▶ _WHAT THE TASK REQUIRES_
In the entries below, find the lines that include "agent" and give their number as the whole reply.

▶ _DATASET RECORDS_

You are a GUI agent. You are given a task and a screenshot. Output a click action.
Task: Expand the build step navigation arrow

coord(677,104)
---
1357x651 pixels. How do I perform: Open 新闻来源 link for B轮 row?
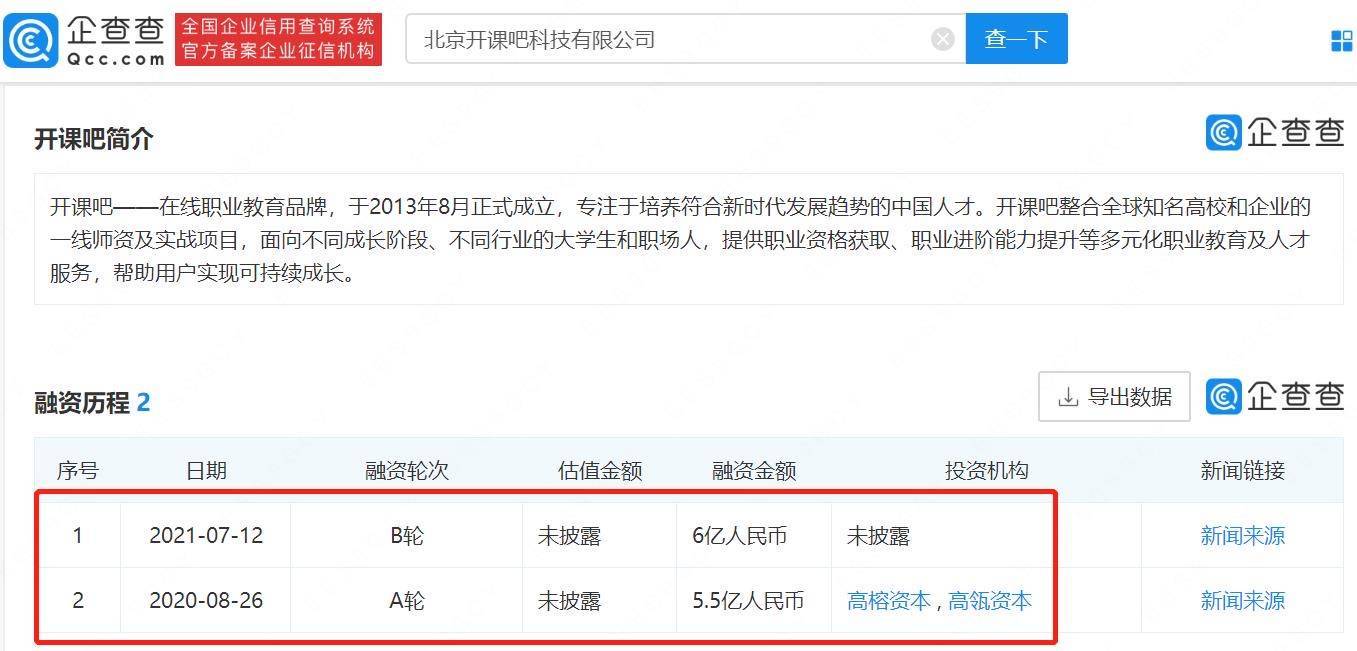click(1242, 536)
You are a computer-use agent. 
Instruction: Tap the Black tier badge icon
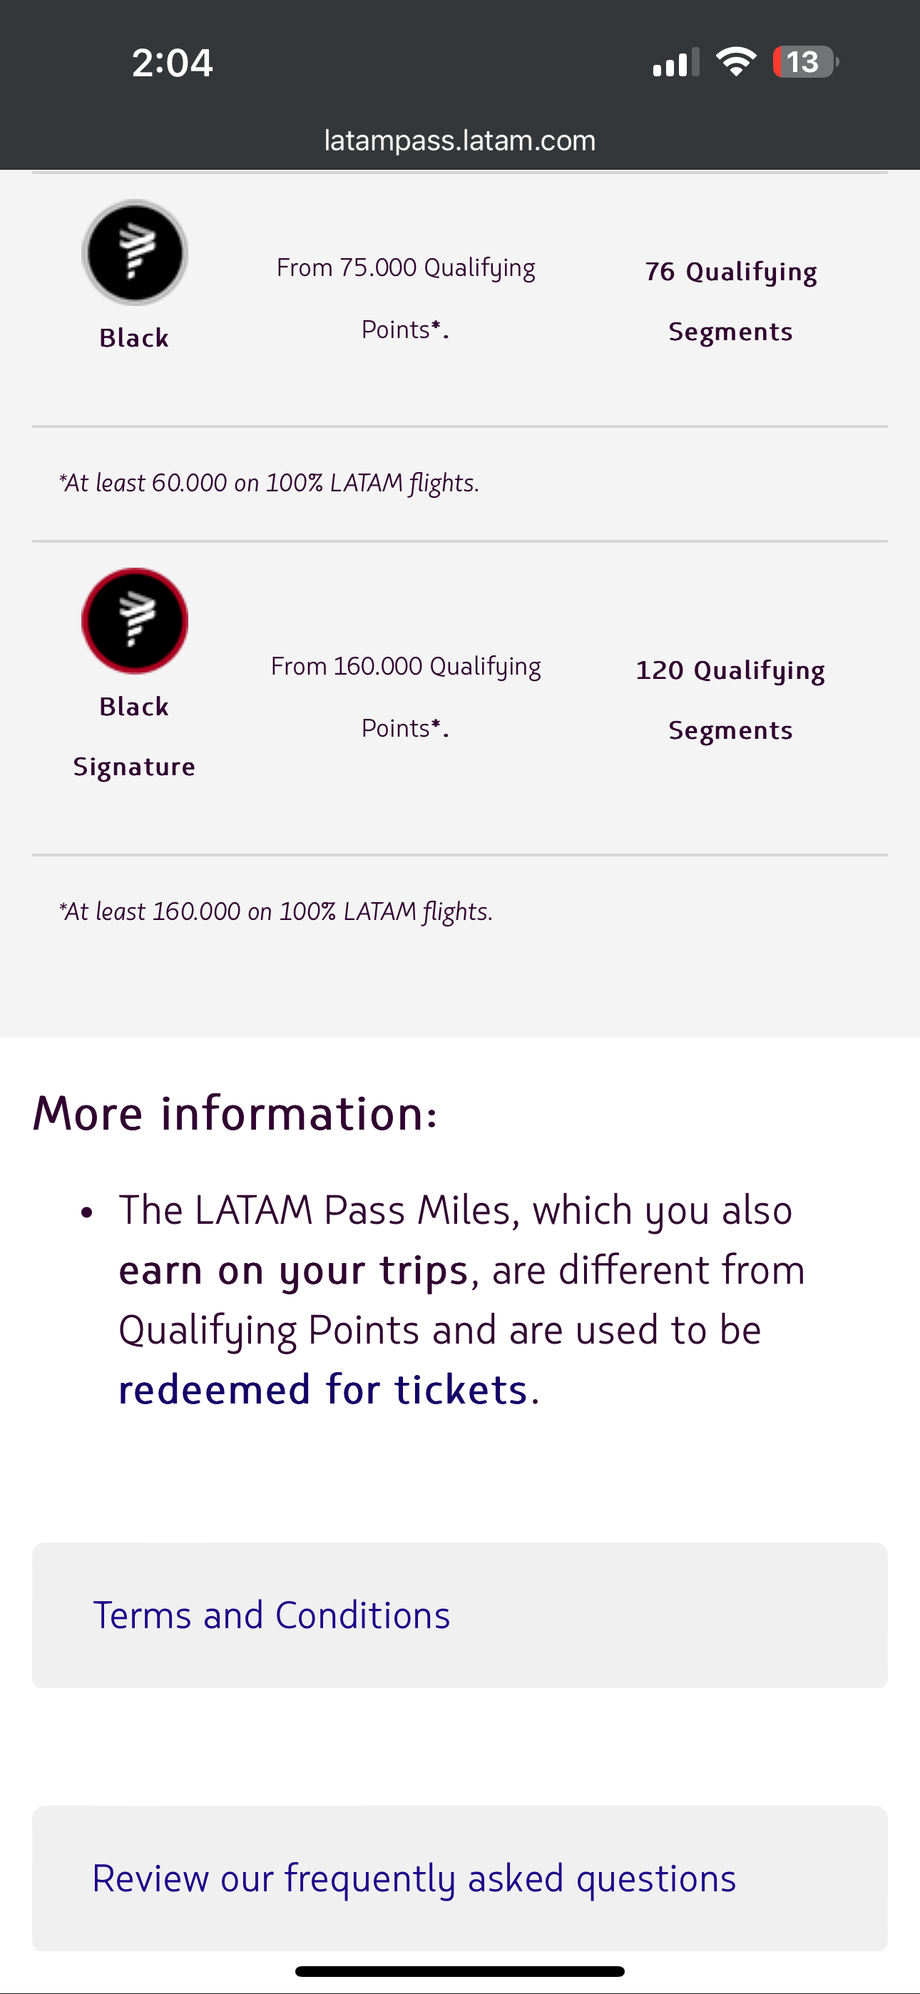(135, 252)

▶ _RESULT_
2